The Corner

National Security & Defense

Exposing the ISIS Sex-Slave State

The continued growth and appeal of ISIS is a living argument that history does not, in fact, have a “side,” and the worst behaviors that the world thought long-suppressed can not only make a return but even be used as recruiting tools. And so it is with the rebirth of large-scale slavery, including sex-slavery, in the Islamic State. Today’s New York Times features the stories of Yazidi girls who’ve managed to escape their ISIS captors, and the details are simply depraved:

In the moments before he raped the 12-year-old girl, the Islamic State fighter took the time to explain that what he was about to do was not a sin. Because the preteen girl practiced a religion other than Islam, the Quran not only gave him the right to rape her — it condoned and encouraged it, he insisted.

He bound her hands and gagged her. Then he knelt beside the bed and prostrated himself in prayer before getting on top of her.

When it was over, he knelt to pray again, bookending the rape with acts of religious devotion.
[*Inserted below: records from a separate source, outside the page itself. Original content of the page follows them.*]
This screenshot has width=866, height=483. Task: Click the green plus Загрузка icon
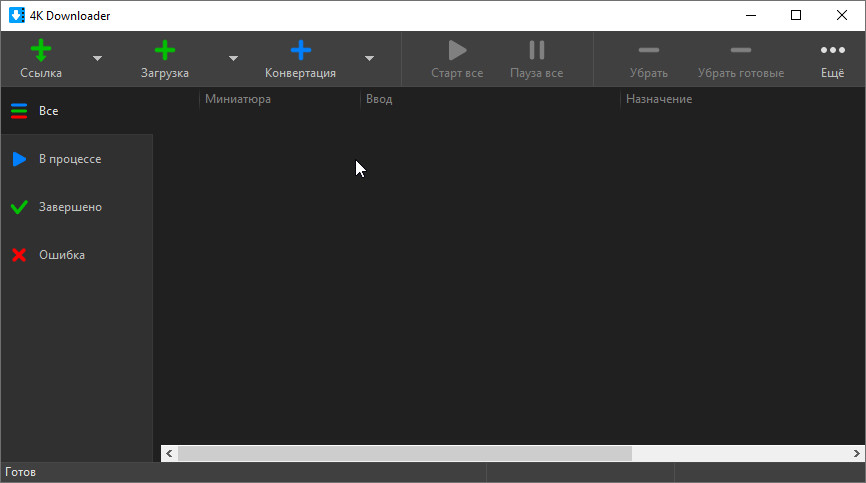coord(165,51)
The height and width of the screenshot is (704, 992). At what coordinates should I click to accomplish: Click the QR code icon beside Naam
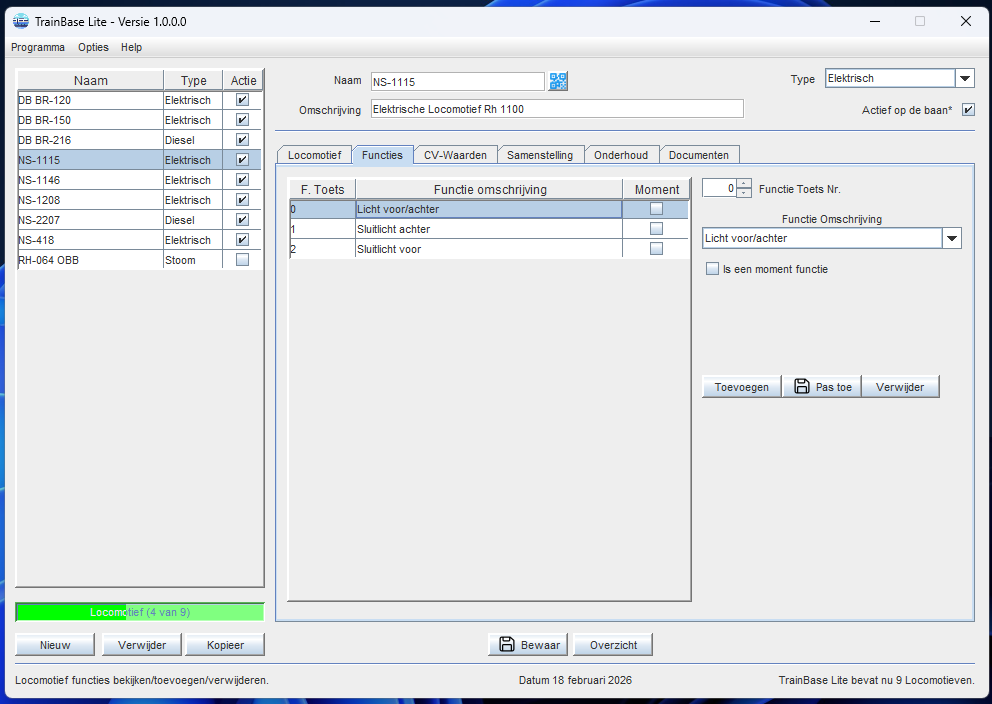coord(558,81)
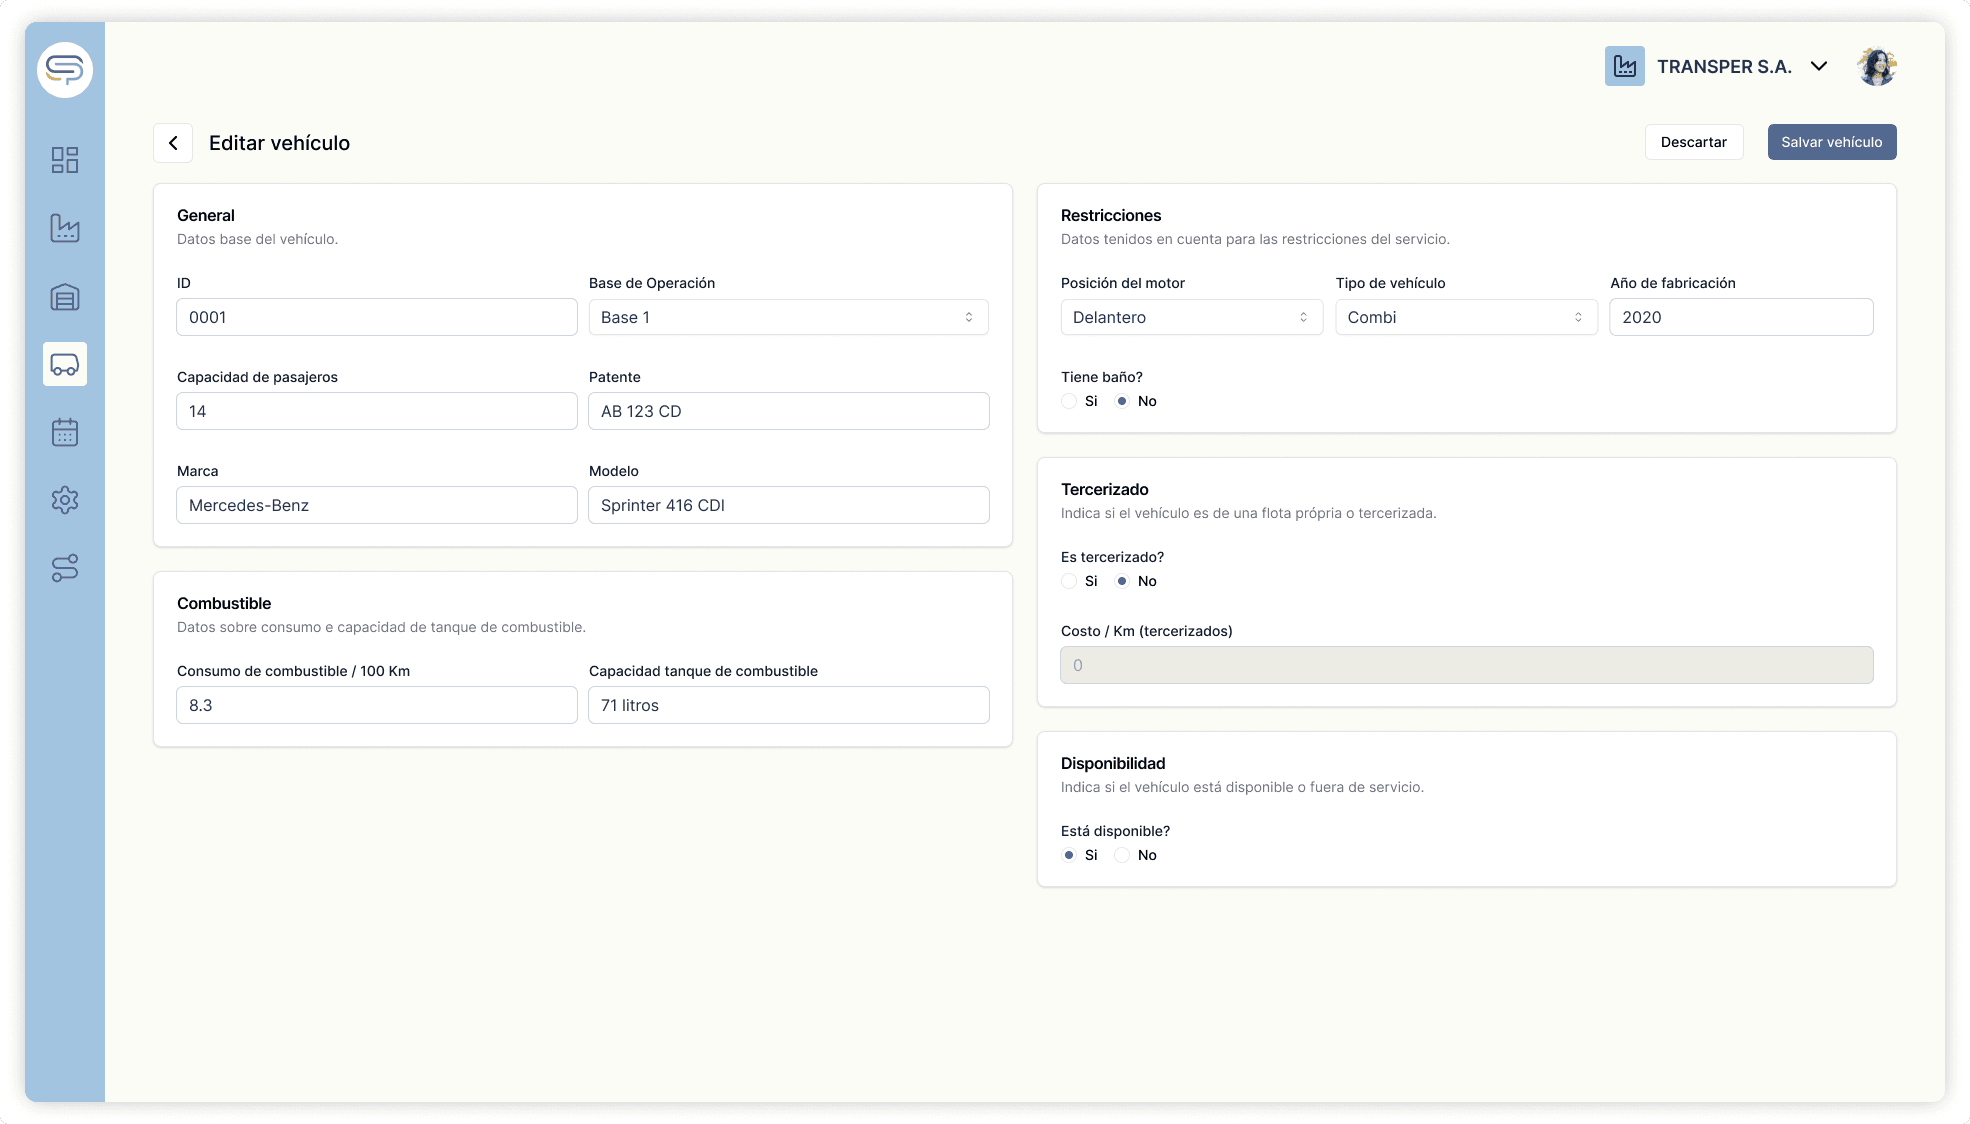
Task: Click the back arrow next to Editar vehículo
Action: tap(173, 143)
“I kept telling him it hurts — please stop,” said the girl, whose body is so small an adult could circle her waist with two hands. “He told me that according to Islam he is allowed to rape an unbeliever. He said that by raping me, he is drawing closer to God,” she said in an interview alongside her family in a refugee camp here, to which she escaped after 11 months of captivity.
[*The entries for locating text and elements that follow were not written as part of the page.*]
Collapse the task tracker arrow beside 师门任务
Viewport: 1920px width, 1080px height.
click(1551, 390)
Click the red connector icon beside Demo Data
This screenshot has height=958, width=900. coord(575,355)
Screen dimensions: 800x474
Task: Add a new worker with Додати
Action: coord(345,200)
According to the Times, the ISIS drive into Yazidi territory may have been motivated not by simple desire to gain more territory but rather by the desire to seize Yazidi slaves. Under Sharia, polytheists like Yazidis are due less respect than Christian “people of the book,” and thus they can be bought and sold — and used to recruit new fighters — with a clear conscience. It’s all grounded in theology:

A total of 5,270 Yazidis were abducted last year, and at least 3,144 are still being held, according to community leaders. To handle them, the Islamic State has developed a detailed bureaucracy of sex slavery, including sales contracts notarized by the ISIS-run Islamic courts. And the practice has become an established recruiting tool to lure men from deeply conservative Muslim societies, where casual sex is taboo and dating is forbidden.

A growing body of internal policy memos and theological discussions has established guidelines for slavery, including a lengthy how-to manual issued by the Islamic State Research and Fatwa Department just last month. Repeatedly, the ISIS leadership has emphasized a narrow and selective reading of the Quran and other religious rulings to not only justify violence, but also to elevate and celebrate each sexual assault as spiritually beneficial, even virtuous.

The report is excellent, and it doesn’t shy away from the religious justifications for ISIS’s slave system — even quoting a scholar who argues that there is a “great deal of [Islamic] scripture that sanctions slavery.” But the Times is still the Times, so the report features this not-so-subtle jab at American Christianity:

In much the same way as specific Bible passages were used centuries later to support the slave trade in the United States, the Islamic State cites specific verses or stories in the Quran or else in the Sunna, the traditions based on the sayings and deeds of the Prophet Muhammad, to justify their human trafficking, experts say.

Regardless, the Times report highlights in stark language the true nature of our enemy. And as you read, remember that none of this was inevitable. Remember that the Iraq President Obama inherited was far more stable than the Iraq he’s leaving his successor, and stories like the stories you read above represent the human cost of weakness and withdrawal. History doesn’t have a “side,” but it does teach lessons. And one lesson is that the power vacuums we leave tend to be filled not by partners but by predators — men who remind us that evil has not left this world.